Depth Estimation of


Depth Estimation of Endoscopic Scene in Robotic Surgery

The Challenge

The Future of robotic surgery with the incorporation of AR/VR can lead to the development and deployment of novel safety tools that can augment the capabilities of surgeons. One of the key engineering building blocks to make this a reality is the ability to know the depth of different anatomical structures within the endoscopic view. This can lead to a better understanding of spatial relationships between different surgical and anatomical objects and provide options for the surgical team to minimize risk and allow human experts to stay in control. In this case study, we leveraged the stereo view of the surgeon with both left and right views along with the metadata of the camera calibration provided by Intuitive Surgicals to develop a depth estimation model that generates the depth of each pixel within each frame. By utilizing only the stereo view of the surgeon, an interactive 3D view can be developed to be able to see the surgical scene from multiple perspectives, this will allow for the development of more accurate and useful safety tools.

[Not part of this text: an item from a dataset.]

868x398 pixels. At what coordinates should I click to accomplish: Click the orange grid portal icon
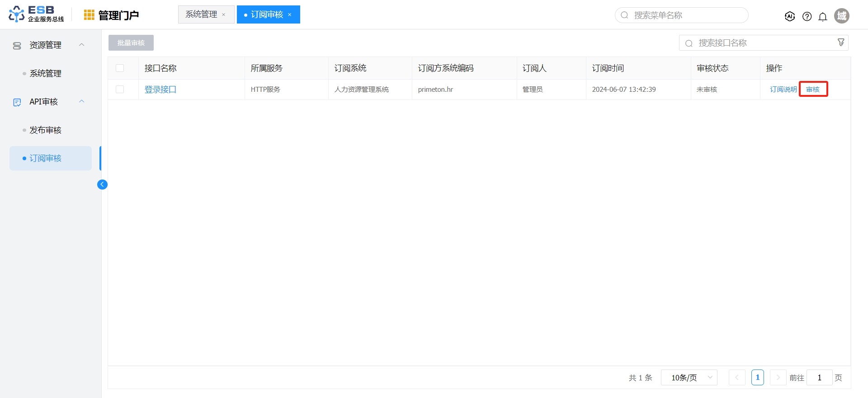[x=89, y=15]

Data Preparation: As a first step, the video was separated into frames, augmented the point cloud with a concept of locality based on depth. Rotation of the camera was then applied to the setpoint cloud to generate a depth map to be used for training.


Base Model Selection: We explored several base models for validating our data prep process and used UNet for this purpose. We iteratively augmented the UNet model to eventually arrive at PSMNet like architecture for generating the best model inferences.


Model Training: Adjusted the magnitude of the gradient as needed, masked the portions of the frames where we found bad data, used a mean average error loss, adam optimizer with weight decay and other parameters to iteratively assign weights to different samples based on the data at hand.


Experiments: We performed a number of experiments to generate a rotating 3D view of the surgical scene developed using the 2D frame and the depth map to be able to view the surgical scene from different perspectives.


We won the 2019 Stereo Correspondence and Reconstruction of Endoscopic Data challenge with an average depth error of about 3mm. Because clinically significant registration of error is within 2mm, we may be close to a solution that can be deployed to assist surgeons in a clinically significant manner.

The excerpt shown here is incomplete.